Au total, 31 des 140 patients (22 %) du groupe rifaximine et 73 des 159 patients (46 %) du groupe placebo ont présenté un épisode d’EH manifeste pendant la période de six mois. La rifaximine a réduit de 58 % le risque d’épisodes d’EH (p < 0,0001) et de 50 % le risque d’hospitalisations liées à l’EH (p < 0,013) par rapport au placebo.
La sécurité à long terme et la tolérance de la rifaximine 550 mg administrée deux fois par jour pendant au moins 24 mois ont été évaluées chez 322 patients en rémission de l’EH dans l’étude RFHE3002. Cent cinquante-deux patients étaient des patients ayant participé à l’étude RFHE3001 (70 dans le groupe rifaximine et 82 dans le groupe placebo) et 170 étaient nouveaux dans l’étude. Au total, 88 % des patients recevaient de la lactulose de façon concomitante.

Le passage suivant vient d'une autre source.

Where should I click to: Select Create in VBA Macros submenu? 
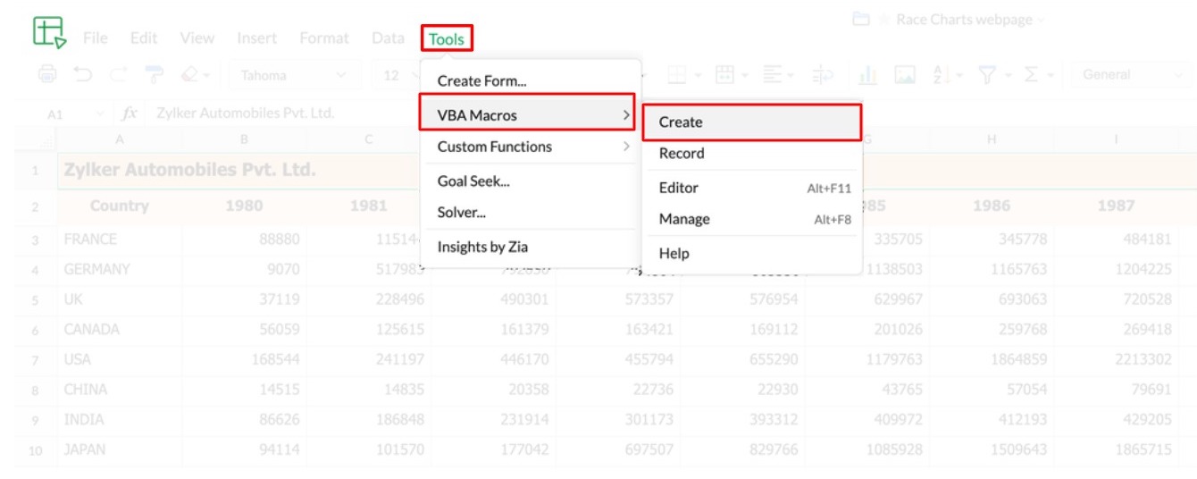pos(751,122)
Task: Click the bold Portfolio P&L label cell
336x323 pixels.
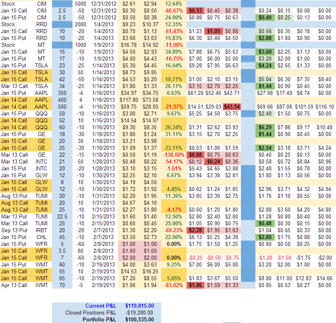Action: pos(100,319)
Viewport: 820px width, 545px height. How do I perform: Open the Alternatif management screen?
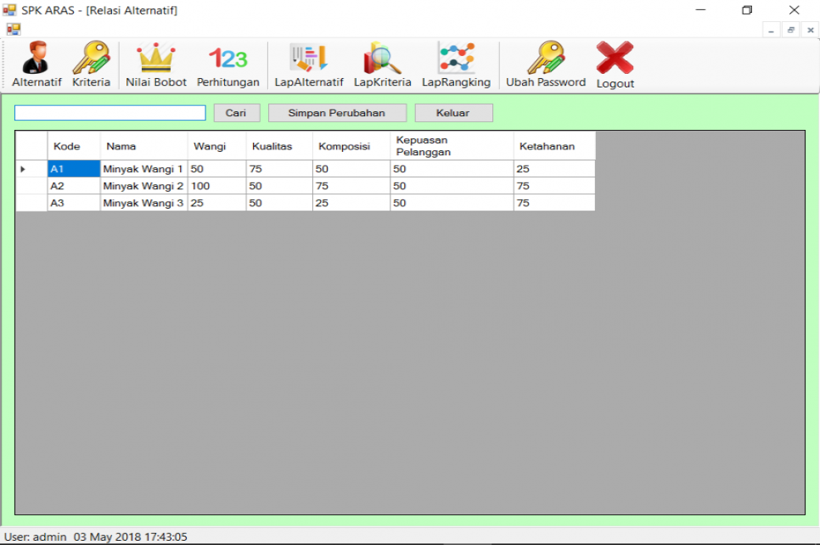(x=36, y=64)
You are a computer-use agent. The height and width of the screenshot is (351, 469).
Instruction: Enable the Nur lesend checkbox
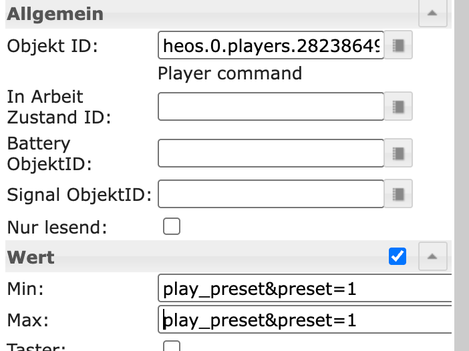172,227
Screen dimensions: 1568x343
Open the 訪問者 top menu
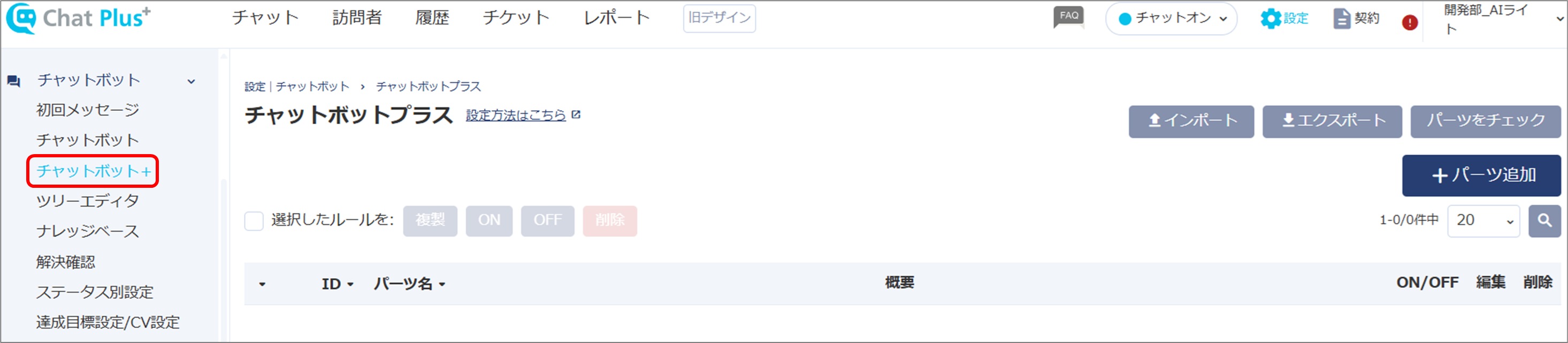357,18
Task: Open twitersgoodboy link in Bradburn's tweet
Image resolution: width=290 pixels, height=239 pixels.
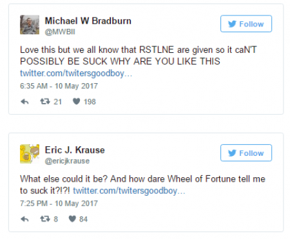Action: (76, 73)
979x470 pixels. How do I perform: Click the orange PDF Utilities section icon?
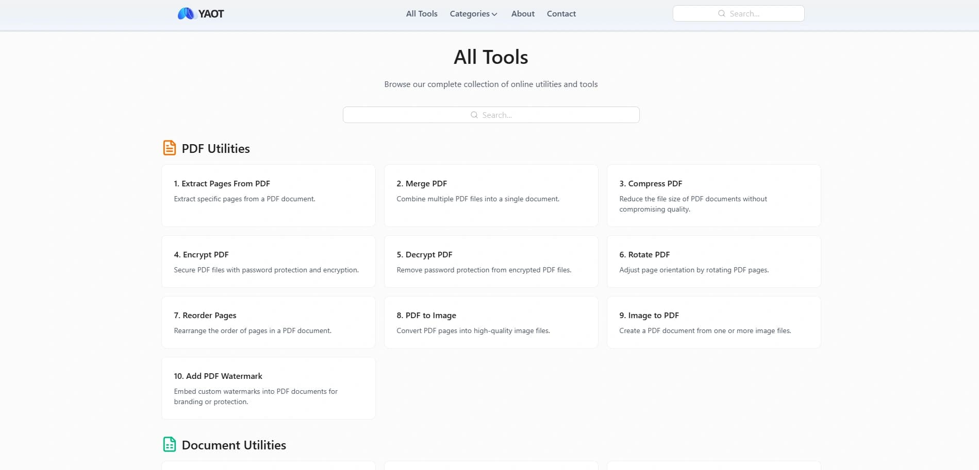pyautogui.click(x=169, y=148)
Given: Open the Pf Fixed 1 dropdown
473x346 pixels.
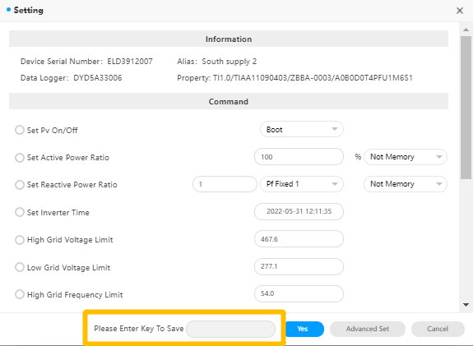Looking at the screenshot, I should point(302,184).
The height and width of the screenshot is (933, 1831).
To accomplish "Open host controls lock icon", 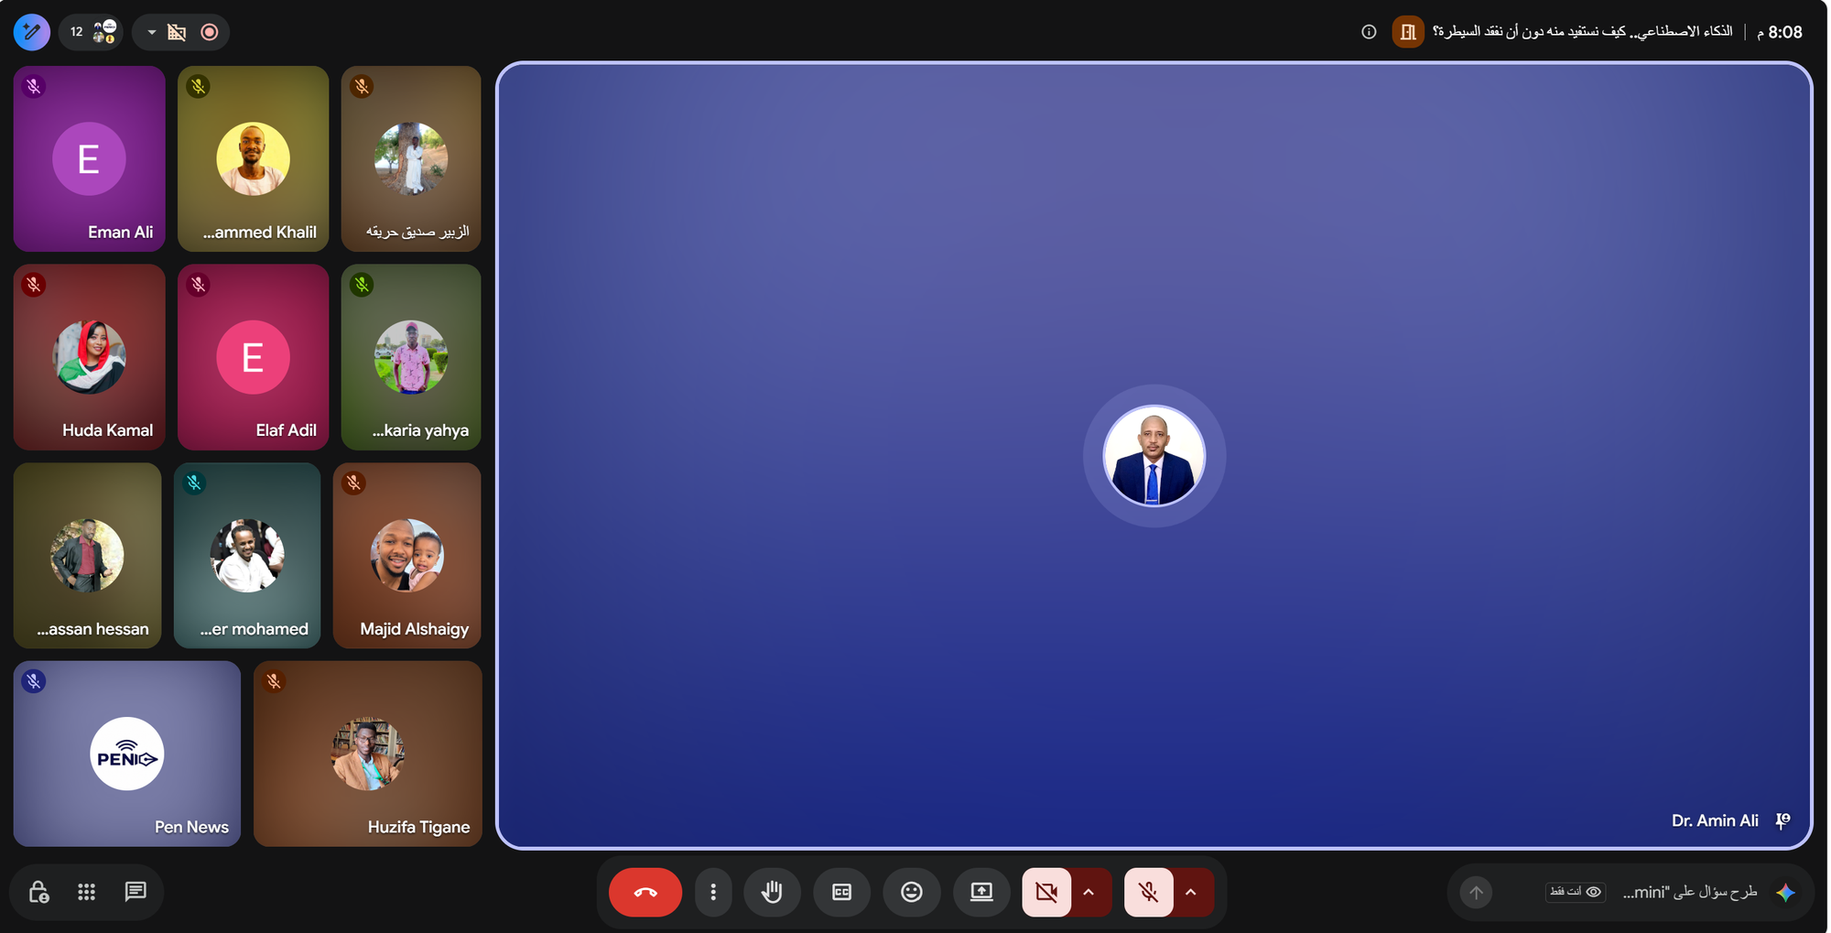I will tap(38, 892).
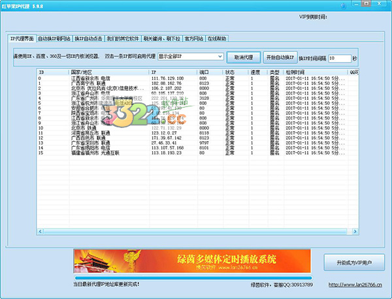
Task: Click the proxy list's right scroll arrow
Action: 355,232
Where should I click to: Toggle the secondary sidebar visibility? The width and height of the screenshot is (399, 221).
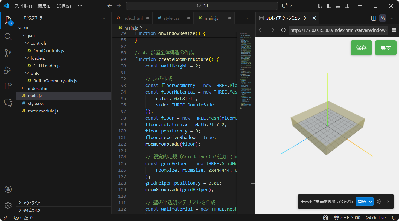click(347, 6)
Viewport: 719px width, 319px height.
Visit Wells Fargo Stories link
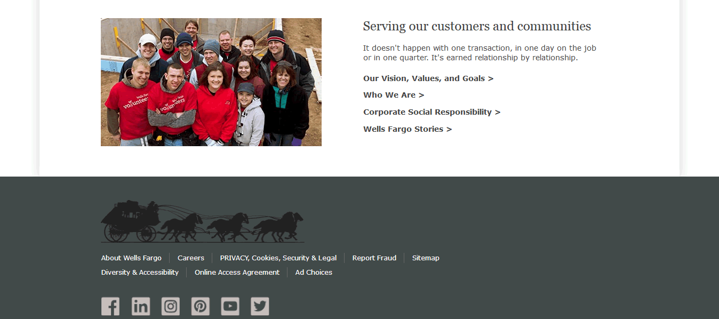tap(408, 129)
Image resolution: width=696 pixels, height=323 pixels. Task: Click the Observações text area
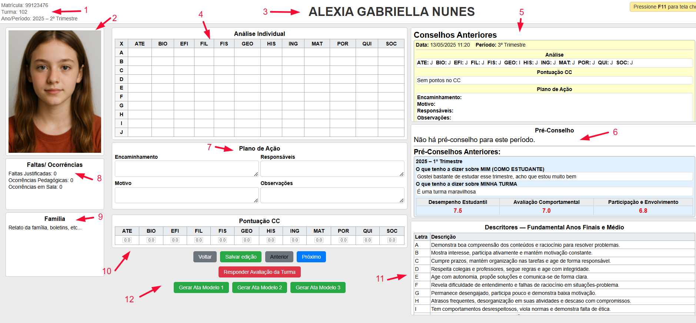[332, 195]
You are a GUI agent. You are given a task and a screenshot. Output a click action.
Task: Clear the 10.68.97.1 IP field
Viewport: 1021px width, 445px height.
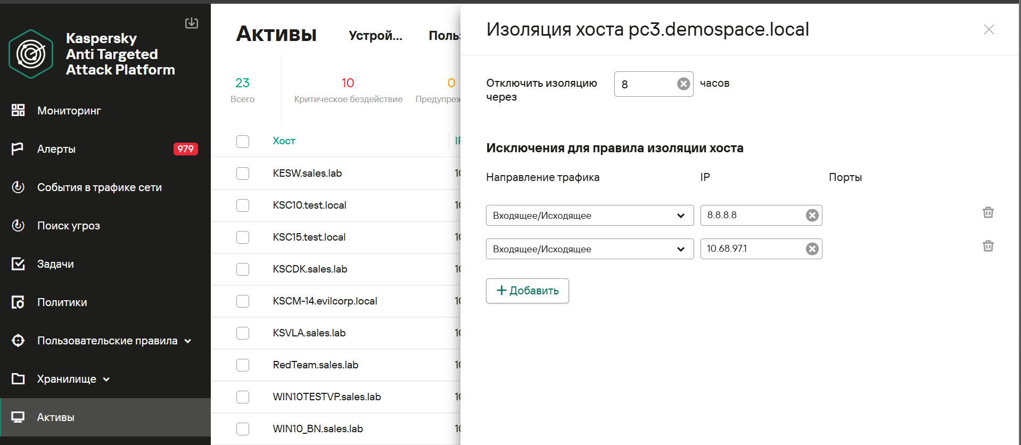coord(812,249)
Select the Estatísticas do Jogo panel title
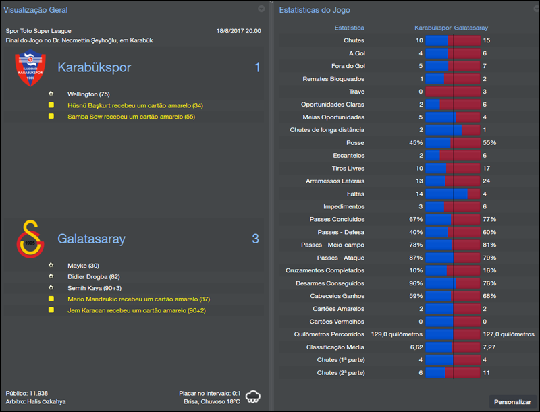The image size is (540, 412). pos(315,9)
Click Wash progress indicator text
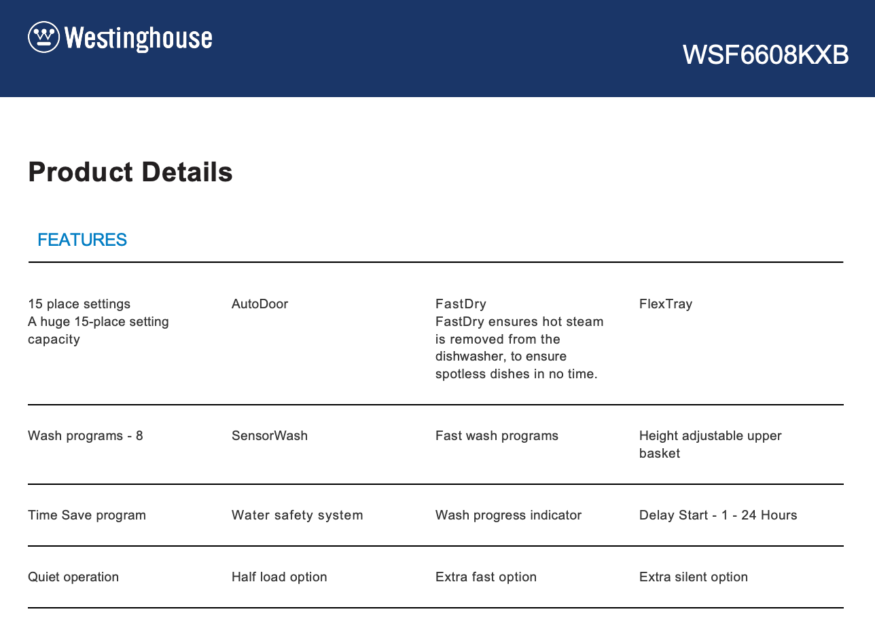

Le traitement par la rifaximine pendant des périodes allant jusqu’à 24 mois (étude d’extension en ouvert RFHE3002) n’a pas entraîné de perte d’effet en termes de prévention des épisodes d’EH cliniquement manifeste et de réduction des hospitalisations nécessaires. L’analyse du délai jusqu’au premier épisode d’EH manifeste a montré un maintien à long terme de la rémission dans les deux groupes de patients (les patients nouveaux et ceux qui poursuivaient le traitement par la rifaximine).